Now that machines can generate infinite variations of “pretty,” the real work begins. And it will shift from pretty to documentary (to be clear, I consider photojournalism a specialisation of documentary).
Documentary photography survives because it possesses something AI fundamentally cannot: intent born from witness. An algorithm might generate a convincing image of displacement, poverty, or political unrest, but it cannot decide these stories need telling. It cannot recognise the moment when power reveals itself, when injustice crystallises into a single frame, when humanity’s contradictions become visible.
AI could generate a thousand images of urban decay or rural neglect, each technically superior to anything any human has captured. But it couldn’t tell which stories matter, which moments demand preservation, which truths need dragging into the light. It cannot feel the weight of responsibility that comes with pointing a camera at someone else’s life.
The photojournalist who risks everything to document conflict zones brings back more than images. They bring context, relationships, the accumulated understanding that comes from being present when history unfolds. An AI can simulate the visual aftermath of conflict, but it cannot simulate the decision to bear witness.

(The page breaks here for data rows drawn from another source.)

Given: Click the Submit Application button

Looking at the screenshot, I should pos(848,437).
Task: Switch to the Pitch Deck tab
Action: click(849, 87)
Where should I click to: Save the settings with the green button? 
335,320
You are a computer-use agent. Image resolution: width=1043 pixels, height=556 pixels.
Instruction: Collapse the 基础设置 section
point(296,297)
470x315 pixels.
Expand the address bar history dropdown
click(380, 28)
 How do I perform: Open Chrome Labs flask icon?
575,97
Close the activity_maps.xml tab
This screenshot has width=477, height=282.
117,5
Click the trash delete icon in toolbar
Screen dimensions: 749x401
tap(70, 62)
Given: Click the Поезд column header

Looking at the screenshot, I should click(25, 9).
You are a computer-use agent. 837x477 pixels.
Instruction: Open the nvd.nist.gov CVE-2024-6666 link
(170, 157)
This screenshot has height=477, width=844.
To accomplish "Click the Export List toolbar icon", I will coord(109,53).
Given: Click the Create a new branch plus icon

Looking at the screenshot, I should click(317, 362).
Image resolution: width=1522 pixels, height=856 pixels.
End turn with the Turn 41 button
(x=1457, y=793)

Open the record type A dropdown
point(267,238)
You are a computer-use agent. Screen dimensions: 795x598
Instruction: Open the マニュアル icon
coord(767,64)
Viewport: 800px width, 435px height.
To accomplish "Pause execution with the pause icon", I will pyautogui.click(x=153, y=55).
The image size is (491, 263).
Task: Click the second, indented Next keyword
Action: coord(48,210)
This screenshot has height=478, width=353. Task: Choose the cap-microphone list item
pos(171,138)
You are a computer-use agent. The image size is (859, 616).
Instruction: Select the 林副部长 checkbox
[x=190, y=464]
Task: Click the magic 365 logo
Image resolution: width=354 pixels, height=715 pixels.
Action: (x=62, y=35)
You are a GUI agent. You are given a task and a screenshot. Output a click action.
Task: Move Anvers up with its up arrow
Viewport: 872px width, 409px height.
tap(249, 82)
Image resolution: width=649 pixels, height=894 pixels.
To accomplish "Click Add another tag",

Even personal work gains new significance in this context. Those photographs you took wandering through abandoned industrial sites last winter are no longer just images. They’re proof of experience, documentation of time spent, evidence of curiosity acted upon. AI could generate better versions of every single frame, but it couldn’t generate the story of why you were there, what you discovered about the place and yourself, what connections emerged between past and present.
This shift transforms even the most casual photography. That sunrise you photographed from your hotel balcony in Barcelona becomes documentary evidence of a moment you chose to inhabit fully rather than sleep through. The difference between generating that image and capturing it is the difference between fantasy and memory, between simulation and lived experience.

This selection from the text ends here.